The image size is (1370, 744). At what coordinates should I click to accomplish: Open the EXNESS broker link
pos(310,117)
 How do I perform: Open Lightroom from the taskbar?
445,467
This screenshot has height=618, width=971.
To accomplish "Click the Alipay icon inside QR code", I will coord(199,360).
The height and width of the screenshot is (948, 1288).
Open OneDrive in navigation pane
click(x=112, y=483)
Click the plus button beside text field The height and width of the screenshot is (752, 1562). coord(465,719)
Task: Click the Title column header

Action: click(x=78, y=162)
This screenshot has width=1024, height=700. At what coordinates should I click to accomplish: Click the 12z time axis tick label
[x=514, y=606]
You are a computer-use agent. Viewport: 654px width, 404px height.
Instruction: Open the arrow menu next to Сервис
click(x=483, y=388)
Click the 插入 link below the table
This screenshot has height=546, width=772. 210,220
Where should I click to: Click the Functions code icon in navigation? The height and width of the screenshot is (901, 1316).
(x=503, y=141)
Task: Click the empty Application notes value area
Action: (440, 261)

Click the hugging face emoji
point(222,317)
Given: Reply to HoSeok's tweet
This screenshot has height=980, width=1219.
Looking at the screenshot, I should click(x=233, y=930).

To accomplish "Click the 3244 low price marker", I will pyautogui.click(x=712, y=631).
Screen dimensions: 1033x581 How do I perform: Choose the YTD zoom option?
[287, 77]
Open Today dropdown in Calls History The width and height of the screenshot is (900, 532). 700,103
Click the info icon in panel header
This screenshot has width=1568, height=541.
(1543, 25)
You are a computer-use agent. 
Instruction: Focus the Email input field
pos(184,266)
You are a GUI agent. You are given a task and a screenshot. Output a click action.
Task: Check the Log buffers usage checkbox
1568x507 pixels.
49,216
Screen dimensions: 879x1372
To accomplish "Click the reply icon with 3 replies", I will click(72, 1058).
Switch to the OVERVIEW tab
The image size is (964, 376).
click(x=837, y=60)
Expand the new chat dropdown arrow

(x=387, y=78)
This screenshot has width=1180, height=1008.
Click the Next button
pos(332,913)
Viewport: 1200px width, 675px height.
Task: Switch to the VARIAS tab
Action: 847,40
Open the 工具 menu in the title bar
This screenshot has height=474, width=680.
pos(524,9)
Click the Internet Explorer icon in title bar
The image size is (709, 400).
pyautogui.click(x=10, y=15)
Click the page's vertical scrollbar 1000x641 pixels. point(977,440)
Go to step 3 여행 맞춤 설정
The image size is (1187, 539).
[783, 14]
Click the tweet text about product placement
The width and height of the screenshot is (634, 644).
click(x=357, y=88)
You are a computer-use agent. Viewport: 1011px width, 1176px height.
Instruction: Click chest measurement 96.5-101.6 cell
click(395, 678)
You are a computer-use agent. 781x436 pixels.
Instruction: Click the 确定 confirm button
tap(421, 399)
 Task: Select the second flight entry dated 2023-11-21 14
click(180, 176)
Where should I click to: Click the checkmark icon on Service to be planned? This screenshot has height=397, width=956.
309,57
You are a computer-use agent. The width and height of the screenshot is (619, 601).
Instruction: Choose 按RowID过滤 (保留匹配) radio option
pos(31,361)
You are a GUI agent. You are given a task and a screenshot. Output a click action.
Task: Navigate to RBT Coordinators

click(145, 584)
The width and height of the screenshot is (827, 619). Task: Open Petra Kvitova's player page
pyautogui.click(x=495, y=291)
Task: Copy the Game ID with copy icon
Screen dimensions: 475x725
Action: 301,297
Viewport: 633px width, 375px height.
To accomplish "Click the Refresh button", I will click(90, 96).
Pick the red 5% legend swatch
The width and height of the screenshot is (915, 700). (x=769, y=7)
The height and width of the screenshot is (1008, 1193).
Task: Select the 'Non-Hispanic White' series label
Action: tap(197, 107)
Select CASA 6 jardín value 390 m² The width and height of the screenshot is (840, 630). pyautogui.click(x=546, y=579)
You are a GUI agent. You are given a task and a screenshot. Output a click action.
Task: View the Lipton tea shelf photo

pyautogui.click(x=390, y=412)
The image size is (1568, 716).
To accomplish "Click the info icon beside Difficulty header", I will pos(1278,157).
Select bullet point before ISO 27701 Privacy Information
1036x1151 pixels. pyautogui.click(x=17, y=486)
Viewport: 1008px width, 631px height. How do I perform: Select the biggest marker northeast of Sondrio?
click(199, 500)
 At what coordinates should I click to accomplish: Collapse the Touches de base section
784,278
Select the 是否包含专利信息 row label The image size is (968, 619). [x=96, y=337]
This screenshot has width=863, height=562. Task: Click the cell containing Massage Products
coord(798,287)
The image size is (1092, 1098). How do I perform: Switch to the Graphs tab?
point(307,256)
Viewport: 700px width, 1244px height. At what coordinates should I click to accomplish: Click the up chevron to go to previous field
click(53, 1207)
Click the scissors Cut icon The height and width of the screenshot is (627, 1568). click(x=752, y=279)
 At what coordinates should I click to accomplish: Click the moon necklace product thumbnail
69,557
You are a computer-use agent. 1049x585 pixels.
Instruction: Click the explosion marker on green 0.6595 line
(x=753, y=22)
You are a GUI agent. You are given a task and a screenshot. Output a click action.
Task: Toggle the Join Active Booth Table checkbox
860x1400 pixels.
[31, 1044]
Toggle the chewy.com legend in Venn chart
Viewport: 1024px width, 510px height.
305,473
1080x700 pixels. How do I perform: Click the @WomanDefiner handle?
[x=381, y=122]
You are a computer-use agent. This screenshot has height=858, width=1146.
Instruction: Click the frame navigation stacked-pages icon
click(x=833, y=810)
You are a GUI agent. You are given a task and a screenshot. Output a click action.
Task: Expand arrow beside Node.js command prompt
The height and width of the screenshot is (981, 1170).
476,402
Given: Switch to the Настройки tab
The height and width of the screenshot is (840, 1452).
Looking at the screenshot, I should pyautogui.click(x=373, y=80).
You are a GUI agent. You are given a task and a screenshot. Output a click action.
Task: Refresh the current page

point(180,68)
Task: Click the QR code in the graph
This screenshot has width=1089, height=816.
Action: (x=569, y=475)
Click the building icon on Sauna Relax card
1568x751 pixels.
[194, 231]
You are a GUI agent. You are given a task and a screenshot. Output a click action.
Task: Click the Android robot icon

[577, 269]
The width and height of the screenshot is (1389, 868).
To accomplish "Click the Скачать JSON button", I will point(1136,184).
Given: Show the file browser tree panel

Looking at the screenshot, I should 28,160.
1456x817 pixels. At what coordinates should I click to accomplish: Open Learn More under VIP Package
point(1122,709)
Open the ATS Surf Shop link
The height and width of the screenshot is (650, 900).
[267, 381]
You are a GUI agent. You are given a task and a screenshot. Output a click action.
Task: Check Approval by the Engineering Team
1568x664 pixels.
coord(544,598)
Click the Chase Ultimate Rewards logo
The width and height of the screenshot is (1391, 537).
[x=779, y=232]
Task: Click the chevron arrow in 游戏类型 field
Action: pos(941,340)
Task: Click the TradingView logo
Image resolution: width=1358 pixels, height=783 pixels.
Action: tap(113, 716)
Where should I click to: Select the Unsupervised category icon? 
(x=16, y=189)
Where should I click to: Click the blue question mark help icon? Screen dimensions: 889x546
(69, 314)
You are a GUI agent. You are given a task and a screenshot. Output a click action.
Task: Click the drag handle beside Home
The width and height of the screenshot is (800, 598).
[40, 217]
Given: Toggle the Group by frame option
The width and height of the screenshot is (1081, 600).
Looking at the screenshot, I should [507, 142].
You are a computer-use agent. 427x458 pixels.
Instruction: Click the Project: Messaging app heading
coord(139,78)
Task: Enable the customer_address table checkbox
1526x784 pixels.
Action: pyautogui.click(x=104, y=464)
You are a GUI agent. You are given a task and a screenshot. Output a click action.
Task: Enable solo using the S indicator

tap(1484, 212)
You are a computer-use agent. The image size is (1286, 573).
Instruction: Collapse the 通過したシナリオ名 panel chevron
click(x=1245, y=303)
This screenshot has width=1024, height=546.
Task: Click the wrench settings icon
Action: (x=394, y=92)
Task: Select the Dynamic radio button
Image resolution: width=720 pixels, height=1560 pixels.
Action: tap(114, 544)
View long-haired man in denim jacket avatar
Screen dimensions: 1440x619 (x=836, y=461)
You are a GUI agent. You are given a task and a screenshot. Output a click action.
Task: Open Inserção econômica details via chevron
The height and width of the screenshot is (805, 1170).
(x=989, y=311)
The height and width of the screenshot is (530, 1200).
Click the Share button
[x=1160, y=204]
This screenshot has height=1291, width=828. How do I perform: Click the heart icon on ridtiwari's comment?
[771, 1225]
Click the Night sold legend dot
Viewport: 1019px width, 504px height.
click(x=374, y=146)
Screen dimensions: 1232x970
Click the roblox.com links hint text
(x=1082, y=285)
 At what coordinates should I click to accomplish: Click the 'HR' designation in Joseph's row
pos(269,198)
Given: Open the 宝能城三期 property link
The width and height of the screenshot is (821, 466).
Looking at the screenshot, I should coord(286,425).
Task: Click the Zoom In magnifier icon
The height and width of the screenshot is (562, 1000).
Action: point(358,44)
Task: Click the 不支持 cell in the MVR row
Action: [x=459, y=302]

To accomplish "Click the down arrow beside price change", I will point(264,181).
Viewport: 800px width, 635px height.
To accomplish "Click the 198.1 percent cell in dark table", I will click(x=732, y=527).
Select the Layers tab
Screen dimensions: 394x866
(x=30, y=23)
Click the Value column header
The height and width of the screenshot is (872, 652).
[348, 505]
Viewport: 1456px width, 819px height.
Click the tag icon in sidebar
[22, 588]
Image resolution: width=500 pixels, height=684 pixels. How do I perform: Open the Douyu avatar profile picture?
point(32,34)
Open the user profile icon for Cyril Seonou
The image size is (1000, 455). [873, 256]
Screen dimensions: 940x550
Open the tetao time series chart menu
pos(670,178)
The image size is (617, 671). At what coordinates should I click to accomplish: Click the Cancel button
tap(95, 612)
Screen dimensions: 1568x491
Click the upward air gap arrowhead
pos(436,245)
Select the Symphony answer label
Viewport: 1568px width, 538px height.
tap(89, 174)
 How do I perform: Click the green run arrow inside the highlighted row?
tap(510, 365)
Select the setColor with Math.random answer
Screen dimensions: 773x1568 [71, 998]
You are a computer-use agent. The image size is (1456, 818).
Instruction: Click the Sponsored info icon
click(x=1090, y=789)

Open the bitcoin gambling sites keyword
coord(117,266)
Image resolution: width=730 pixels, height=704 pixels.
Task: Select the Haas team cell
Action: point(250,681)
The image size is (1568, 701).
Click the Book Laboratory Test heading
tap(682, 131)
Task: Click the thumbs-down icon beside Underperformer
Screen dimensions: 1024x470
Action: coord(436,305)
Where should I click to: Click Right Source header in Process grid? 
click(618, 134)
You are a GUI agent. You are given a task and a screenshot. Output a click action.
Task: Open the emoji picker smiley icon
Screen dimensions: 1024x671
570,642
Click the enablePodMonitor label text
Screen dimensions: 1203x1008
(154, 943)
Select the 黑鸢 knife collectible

☆ ☆ ☆ ☆ ☆ ☆ ☆

What this task involves ->
Which lines contain "tweet"? Copy each of them from the listing.

Result ->
Given: Reply to HoSeok's tweet
Click the tweet text about product placement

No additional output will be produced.